● Exercise requirements:
A – From the swing-shift essay below, extract the passage starting at "How Working the" and ending at "to the dark.".
B – Write the next part of the essay below about working the swing shift, picking up right after its last sentence.

● Document passage:
────

How Working the Swing Shift Saved My Writing
Anna Maxymiw on the Perks of an Unusual Schedule
In 2013, I got my first job in the news industry working for a national paper. There were so many things that were unfamiliar to me: the breath-stealing pressure of a daily deadline, the stress of having everyone on the desk looking over your shoulder as you wrote a headline with only a few minutes until the page had to be sent to transmission, new language like “flare,” like “lede,” like “treats,” like “jewel” and “zipper” and “deck.” But the newest thing, the oddest shift, was moving my life from the light to the dark.
Those of us in the news industry often work what’s called the second shift: it’s not the typical 9 to 5, and it’s not an overnight or a graveyard. Instead, it’s a slice of work that fills the gap between the two, 1 to 9, or 2 to 10, or 5 to 1. It’s also called the middle shift or the swing shift, mainly because it’s a time that swings, in motion and pendulous and defying precise definition, between the two more recognized workdays.

────

● Record list:
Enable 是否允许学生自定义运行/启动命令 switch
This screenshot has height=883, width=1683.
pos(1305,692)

────

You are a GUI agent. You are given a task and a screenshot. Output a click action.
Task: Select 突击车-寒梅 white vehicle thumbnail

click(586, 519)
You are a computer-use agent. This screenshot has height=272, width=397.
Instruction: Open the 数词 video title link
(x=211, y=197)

────

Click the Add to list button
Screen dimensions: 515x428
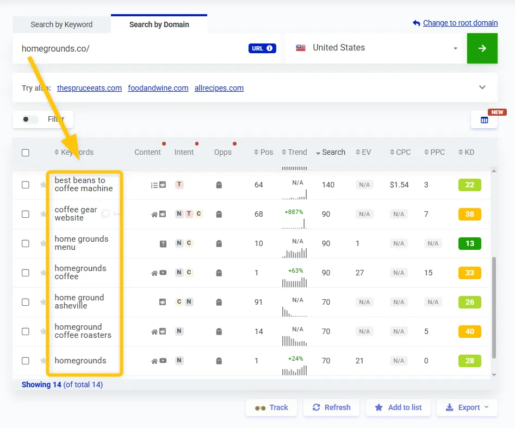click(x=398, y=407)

────

● Task-by-task results:
A –
How Working the Swing Shift Saved My Writing
Anna Maxymiw on the Perks of an Unusual Schedule
In 2013, I got my first job in the news industry working for a national paper. There were so many things that were unfamiliar to me: the breath-stealing pressure of a daily deadline, the stress of having everyone on the desk looking over your shoulder as you wrote a headline with only a few minutes until the page had to be sent to transmission, new language like “flare,” like “lede,” like “treats,” like “jewel” and “zipper” and “deck.” But the newest thing, the oddest shift, was moving my life from the light to the dark.

B –
Working this shift changes your life by shifting you forward, at first in a way that feels like a lurch and then in a way that feels like a big loping step. Daylight saving time never makes you distressed because, no matter what, it’s always dark when you leave work and always light when you wake up midmorning the next day. You end up learning the contours of your neighborhood without the help of sun; instead, you see each of your neighbors’ lives lit up at night in their apartment windows like stars in the sky. On the nighttime walk home, you swathe yourself in the dark like a security blanket, and you learn to be less scared of it. You don’t commute during rush hour; instead, it’s hush hour, the subway rocking like a lullaby punctuated by the occasional burble of a drunken reveler or a sleepy child.
Working nights also changes your life by limiting you. I find dating hard to schedule; people rarely want to meet at 11 pm on a weeknight, and lunch dates seem to be unanimously deemed uncool. My social life is locked in sometimes months in advance; because I only get two evenings off each week, they book up quickly, and there’s little wiggle room. I’ve lost friendships; I’ve stayed single for years. My sleep has never been quite as good as it was when I was working a 9 to 5, because it’s difficult to get the brain to quickly calm down, to climb into bed and try to wake up at a reasonable time. And it can be really hard when you get home from work and it’s quiet and lonely and you feel like you’re the only person awake in the thick, velvet night.
The allure of swing shift isn’t solely about having uninterrupted time. It’s also about using darkness as a shield, using unconventionality as a bolster.
But there’s at least one thing I think the swing shift is really, really good for, and that’s writing.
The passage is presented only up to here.